AI can guess the location by looking at the picture, with an accuracy of over 90%! Stanford's latest PIGEON model: 40% prediction error is less than 25 kilometers

Image Source: Generated by Wujie AI

Be cautious when posting photos on social media, AI tools can easily expose your location!

How much information can a casually posted photo on the internet reveal?

A foreign blogger @rainbolt has been taking on the challenge of this "photo game" for years. Netizens provide photos, and he guesses the specific shooting location of the photos. Some photos can even reveal specific flight details.

Isn't it terrifying to think about?

But the "photo challenge" has also comforted many people's regrets, such as holding a photo taken by their father when he was young, but not knowing where it was taken. With the help of rainbolt and the vast number of netizens, the wish was eventually fulfilled.

"I spent 6 months and over 300 hours trying to find the location of a fan's father's pre-death photo, but to no avail. I gave up; one hour after posting it on YouTube, we found it."

Just thinking about it, one can understand the hardship and difficulty of the process of "guessing the location from a photo," which involves a large amount of geographical and historical expertise, continuously finding the truth from clues such as road signs, traffic directions, tree species, and infrastructure.

In the field of computer science, this task is also known as image geolocalization. Currently, most methods are still based on manual feature and retrieval methods, without using deep learning architectures such as Transformers.

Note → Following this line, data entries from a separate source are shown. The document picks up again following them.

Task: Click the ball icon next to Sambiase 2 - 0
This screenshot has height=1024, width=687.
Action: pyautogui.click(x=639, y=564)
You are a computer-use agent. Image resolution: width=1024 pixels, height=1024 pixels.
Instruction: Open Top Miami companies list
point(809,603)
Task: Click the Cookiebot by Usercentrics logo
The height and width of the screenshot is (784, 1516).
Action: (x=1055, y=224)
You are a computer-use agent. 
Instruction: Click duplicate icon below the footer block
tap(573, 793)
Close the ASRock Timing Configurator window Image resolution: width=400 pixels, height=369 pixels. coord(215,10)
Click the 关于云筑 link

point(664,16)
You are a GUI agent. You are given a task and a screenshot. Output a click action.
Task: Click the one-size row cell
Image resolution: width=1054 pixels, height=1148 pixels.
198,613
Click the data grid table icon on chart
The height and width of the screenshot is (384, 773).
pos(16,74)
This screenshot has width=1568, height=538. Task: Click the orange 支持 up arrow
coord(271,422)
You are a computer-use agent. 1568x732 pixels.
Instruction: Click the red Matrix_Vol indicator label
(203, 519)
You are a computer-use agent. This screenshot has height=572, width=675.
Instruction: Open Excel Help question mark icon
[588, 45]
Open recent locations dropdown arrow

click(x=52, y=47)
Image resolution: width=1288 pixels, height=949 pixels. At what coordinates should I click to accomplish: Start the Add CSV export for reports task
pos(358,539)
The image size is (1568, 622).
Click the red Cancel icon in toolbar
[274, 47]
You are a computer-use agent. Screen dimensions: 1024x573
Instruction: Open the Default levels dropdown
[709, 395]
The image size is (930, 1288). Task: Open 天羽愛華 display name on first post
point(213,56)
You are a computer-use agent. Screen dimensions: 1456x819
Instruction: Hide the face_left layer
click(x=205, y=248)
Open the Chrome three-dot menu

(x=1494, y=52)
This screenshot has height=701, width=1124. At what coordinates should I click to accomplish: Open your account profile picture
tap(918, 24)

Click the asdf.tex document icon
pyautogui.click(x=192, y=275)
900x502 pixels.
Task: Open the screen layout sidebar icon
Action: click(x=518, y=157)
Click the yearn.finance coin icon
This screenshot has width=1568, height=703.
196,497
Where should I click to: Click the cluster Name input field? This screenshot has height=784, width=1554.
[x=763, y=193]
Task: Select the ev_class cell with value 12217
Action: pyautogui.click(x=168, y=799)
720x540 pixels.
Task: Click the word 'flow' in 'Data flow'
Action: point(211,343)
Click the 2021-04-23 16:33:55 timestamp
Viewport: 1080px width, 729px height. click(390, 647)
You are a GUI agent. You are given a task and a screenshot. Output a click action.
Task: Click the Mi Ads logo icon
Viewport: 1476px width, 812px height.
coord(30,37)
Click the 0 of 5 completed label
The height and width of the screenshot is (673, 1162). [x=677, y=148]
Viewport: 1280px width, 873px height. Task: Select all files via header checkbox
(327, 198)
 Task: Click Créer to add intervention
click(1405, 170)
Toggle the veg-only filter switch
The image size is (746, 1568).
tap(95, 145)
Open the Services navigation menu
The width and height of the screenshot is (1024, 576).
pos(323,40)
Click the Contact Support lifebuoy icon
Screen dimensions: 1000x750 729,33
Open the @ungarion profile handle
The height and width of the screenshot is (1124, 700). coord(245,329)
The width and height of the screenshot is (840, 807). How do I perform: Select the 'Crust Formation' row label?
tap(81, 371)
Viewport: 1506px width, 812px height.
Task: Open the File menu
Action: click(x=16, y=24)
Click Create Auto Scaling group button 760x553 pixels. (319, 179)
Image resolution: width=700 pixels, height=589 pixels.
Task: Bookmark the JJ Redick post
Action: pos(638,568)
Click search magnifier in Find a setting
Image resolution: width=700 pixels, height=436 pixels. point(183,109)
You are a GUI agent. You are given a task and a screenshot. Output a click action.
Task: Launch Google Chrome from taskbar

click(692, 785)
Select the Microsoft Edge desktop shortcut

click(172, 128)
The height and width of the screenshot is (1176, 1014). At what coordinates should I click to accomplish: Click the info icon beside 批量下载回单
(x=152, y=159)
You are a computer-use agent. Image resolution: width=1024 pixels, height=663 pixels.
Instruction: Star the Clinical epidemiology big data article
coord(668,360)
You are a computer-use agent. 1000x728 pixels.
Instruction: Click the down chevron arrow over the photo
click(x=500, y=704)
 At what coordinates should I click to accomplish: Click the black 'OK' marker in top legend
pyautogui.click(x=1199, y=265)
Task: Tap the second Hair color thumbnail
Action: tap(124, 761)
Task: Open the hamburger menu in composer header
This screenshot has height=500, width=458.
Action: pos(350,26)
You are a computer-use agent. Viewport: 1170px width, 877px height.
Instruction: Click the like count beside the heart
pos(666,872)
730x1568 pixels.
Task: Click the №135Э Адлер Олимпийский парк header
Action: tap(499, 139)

Recently, a research team from Stanford University collaborated to develop an AI tool, PIGEON, which combines semantic geocell creation with label smoothing, pre-trains street view images with the CLIP visual transformer, and refines location predictions on a set of candidate geocells using ProtoNets.

Paper link: https://arxiv.org/abs/2307.05845

PIGEON achieved a 91.96% accuracy rate in the "guessing the country from a photo" subtask, with 40.36% of guesses within 25 kilometers of the target. This is also the first advanced image geolocation-related paper in the past five years without military background funding.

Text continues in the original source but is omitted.